Matty should never have suggested they meet in a high-class place. All his money meant nothing to those folks. He and Matty weren’t even people to them. They were a momentary diversion at best. At worst, they were freaks and animals. Which, to be fair, described them pretty accurately.
“The thing is,” Matty had said, “some of these women get off on that. You know, walk on the wild side before heading back to the gated community. And how is that not jail for a spirited woman anyway, I ask you?” He was always on about stuff like that. Funny thing was, all of the women he spent time with genuinely cared about him. He said it was because he didn’t ask for anything. He sure accepted what they offered, though.
“There’s something to all that feminism stuff,” Matty had said. “Treat women like people and all. Makes sense. We’re all the same when it comes down to it.”
It was bullshit, of course. Not the part about treating women decent, just the crap about how everyone was the same. Rich snorted. They weren’t the same as those people in the hotel bar last night. Even the bartender had looked at them like they were something he’d thrown away, only to find his garbage had crawled up and sat on a stool to order a drink.
“Fuck them.” Rich stripped off his shirt and threw it toward the hamper. Almost made it, too.
His coffee cup empty, he began the second step to recovering from a night out with Matty. The hot shower washed away the worst of the night, and restored memory. Part of it, anyway. There was a girl with hair the color of sun through honey and the sweetest brown eyes. Rich hummed as he remembered her fingers on his arm, so delicate and fine, jewels flashing in the light. He’d hardly breathed when she laid a kiss on his cheek and told him to call her.
He blinked, then cursed when shampoo ran into his eyes. She’d given him her number, tiny print on the back of a business card. Where the hell had he put that? He rinsed, shut off the shower, and practically ran back to his room, a trail of wet footprints in his wake.

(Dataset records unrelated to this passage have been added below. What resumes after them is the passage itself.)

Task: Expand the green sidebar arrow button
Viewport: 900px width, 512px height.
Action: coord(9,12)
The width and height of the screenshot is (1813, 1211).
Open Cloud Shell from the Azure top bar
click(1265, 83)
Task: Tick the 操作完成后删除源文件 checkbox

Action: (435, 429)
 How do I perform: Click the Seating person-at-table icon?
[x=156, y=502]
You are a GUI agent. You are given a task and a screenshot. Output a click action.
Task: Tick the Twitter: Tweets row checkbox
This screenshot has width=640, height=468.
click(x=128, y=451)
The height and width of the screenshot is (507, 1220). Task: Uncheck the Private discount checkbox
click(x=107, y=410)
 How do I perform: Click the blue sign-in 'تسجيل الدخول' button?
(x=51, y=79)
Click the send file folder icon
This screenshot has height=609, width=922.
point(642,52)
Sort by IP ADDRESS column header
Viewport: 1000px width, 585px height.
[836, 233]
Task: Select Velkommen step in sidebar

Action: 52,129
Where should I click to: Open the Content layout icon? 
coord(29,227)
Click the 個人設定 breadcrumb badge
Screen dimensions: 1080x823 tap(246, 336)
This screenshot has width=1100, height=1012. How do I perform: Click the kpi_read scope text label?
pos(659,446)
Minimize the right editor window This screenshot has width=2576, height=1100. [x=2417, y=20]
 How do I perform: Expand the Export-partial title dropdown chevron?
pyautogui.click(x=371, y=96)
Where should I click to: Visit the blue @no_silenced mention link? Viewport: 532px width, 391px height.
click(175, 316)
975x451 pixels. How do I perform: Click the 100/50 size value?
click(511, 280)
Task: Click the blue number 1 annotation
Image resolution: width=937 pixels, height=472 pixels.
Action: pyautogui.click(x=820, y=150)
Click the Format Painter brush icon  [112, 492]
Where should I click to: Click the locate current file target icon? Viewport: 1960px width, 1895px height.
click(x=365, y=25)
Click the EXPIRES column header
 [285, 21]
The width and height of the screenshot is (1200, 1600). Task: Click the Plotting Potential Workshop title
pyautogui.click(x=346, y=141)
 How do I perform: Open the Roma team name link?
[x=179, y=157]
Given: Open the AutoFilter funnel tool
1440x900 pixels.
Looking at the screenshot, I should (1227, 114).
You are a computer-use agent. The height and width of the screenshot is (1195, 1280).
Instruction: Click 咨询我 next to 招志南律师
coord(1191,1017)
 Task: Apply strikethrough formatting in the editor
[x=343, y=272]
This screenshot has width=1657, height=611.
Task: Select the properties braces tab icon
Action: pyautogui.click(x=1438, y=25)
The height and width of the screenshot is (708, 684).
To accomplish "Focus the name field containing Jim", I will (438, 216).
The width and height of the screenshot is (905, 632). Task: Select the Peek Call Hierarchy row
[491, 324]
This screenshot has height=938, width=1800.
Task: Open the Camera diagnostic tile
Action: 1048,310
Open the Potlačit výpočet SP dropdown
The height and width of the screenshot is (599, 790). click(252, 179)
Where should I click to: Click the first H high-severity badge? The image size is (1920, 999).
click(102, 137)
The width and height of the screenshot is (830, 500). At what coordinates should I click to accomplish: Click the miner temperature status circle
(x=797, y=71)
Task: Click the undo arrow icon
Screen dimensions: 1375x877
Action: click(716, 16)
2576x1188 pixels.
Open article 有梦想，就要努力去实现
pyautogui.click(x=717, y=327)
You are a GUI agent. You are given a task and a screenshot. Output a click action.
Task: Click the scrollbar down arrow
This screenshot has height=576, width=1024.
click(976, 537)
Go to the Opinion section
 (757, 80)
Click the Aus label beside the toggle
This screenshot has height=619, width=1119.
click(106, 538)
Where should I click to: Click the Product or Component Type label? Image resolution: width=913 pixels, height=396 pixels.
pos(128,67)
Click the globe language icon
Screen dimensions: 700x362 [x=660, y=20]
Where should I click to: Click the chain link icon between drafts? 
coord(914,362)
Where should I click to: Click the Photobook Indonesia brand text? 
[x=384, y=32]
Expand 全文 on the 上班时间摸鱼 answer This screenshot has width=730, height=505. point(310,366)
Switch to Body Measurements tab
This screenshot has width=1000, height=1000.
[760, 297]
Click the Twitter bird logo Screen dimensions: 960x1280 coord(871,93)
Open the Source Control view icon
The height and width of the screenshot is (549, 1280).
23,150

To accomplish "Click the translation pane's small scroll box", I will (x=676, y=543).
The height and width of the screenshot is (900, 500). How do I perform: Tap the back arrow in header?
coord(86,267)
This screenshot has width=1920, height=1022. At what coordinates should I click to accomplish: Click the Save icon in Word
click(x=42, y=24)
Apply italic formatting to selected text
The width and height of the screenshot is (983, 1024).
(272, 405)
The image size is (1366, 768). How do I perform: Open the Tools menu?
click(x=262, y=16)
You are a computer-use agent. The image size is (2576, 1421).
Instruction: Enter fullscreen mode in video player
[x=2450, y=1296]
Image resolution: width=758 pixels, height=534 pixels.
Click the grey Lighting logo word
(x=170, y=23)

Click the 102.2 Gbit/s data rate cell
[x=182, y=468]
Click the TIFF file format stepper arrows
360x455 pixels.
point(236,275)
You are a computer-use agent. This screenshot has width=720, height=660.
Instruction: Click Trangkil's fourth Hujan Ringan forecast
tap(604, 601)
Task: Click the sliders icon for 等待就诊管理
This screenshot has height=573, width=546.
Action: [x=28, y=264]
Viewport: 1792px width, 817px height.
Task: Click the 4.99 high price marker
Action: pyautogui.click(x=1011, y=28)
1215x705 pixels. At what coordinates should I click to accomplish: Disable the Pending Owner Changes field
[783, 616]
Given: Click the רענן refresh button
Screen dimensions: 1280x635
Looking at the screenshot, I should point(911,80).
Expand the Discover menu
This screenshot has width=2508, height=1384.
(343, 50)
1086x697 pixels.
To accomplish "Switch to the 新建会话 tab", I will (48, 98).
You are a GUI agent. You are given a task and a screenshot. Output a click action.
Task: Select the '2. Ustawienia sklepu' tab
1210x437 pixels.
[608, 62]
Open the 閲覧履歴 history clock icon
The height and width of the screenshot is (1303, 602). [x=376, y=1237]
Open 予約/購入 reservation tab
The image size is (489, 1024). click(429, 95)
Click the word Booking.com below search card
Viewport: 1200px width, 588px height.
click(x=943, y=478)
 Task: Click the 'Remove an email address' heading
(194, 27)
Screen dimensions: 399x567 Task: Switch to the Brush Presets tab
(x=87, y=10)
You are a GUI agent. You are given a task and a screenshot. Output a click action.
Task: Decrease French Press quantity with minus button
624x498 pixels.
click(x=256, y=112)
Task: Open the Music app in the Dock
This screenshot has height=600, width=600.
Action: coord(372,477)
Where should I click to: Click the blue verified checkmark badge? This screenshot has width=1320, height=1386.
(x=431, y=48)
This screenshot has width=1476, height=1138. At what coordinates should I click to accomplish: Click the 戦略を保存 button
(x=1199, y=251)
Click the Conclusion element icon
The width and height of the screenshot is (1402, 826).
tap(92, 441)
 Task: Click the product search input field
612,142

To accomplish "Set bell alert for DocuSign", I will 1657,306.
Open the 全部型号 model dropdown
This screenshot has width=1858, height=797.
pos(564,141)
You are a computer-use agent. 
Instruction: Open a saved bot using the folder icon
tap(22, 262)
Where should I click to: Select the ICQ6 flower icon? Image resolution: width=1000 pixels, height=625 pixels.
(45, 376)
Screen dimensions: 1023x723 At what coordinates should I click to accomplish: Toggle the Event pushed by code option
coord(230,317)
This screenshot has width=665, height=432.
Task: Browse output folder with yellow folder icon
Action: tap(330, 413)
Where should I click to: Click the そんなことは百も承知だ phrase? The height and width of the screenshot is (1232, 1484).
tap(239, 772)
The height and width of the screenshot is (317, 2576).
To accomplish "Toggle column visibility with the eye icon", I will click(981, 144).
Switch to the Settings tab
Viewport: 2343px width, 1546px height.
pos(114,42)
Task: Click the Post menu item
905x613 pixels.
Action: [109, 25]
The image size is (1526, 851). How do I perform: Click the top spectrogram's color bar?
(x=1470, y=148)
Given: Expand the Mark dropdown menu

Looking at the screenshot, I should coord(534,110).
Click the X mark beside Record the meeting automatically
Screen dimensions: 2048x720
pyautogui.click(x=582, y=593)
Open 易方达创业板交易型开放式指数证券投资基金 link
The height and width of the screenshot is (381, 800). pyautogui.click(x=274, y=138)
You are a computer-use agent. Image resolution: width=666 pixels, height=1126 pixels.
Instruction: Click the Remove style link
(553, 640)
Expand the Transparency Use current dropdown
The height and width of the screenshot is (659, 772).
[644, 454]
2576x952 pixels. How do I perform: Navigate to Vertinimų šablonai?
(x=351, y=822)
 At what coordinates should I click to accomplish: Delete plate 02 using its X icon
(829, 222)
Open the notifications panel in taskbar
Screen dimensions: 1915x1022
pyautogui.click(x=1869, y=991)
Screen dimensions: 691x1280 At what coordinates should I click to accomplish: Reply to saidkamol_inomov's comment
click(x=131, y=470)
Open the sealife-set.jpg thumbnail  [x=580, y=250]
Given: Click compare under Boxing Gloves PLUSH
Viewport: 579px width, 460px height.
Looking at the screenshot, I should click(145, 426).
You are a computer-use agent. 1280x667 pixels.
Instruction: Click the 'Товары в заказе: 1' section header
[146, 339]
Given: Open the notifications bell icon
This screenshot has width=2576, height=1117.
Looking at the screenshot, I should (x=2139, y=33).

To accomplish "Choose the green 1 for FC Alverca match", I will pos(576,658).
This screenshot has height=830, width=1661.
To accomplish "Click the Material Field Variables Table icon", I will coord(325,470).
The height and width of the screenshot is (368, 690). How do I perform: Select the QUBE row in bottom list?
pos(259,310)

He found the card on his nightstand, one of the few places not covered with crap. He picked it up as if it was one of those artifacts he’d been shown as a kid. He really should have stayed in school. All his teachers said he was smart. Fat lot of good that did when your old man couldn’t even pay the mortgage, much less chip in for college.
She would be educated. All those women were. So, what the hell did she want with him?
He peered at the card and whispered her name. “Celia de Benneville.” It came out like music.
He was glad she’d left before they’d gotten truly drunk. Vague memories of being escorted from the club surfaced through his haze. Rich shoved them aside. That didn’t matter now. A society girl had given him her number. He ran his hand through his short-cropped, blond hair. Maybe she did it as a joke. He set the card down and got ready for work.
When the foreman called the break for lunch, Rich sat with the rest of the guys, feet dangling off a beam. He loved the view from up here. The money for this job didn’t hurt, either. For once in his life, he was flush. That was a damned good feeling. He wasn’t rich Matty, but he did okay for himself. If he saved enough, maybe he could even take a night class at the community college. Then he’d have something smart to say if he ever ran into Celia again.
He shook his head. I’m such a mook. He wasn’t going to call that girl. He put on his hard hat. This was what he was, who he was. It was good enough. He went back to finish the job, balancing precariously above the world.
When he came down at the end of the day, she was waiting for him, her perfect mouth curved in a smile. The other guys stopped and stared.
“How about a drink and dinner? We could see what happens after that.” She practically purred.
She frowned, confused. “Why not?”
“Because I’m dirty, tired, and not inclined to be a performing monkey so you can piss off your parents or tell all your friends how you went slumming.” He left her there, mouth hanging open, and walked home, whistling the whole way.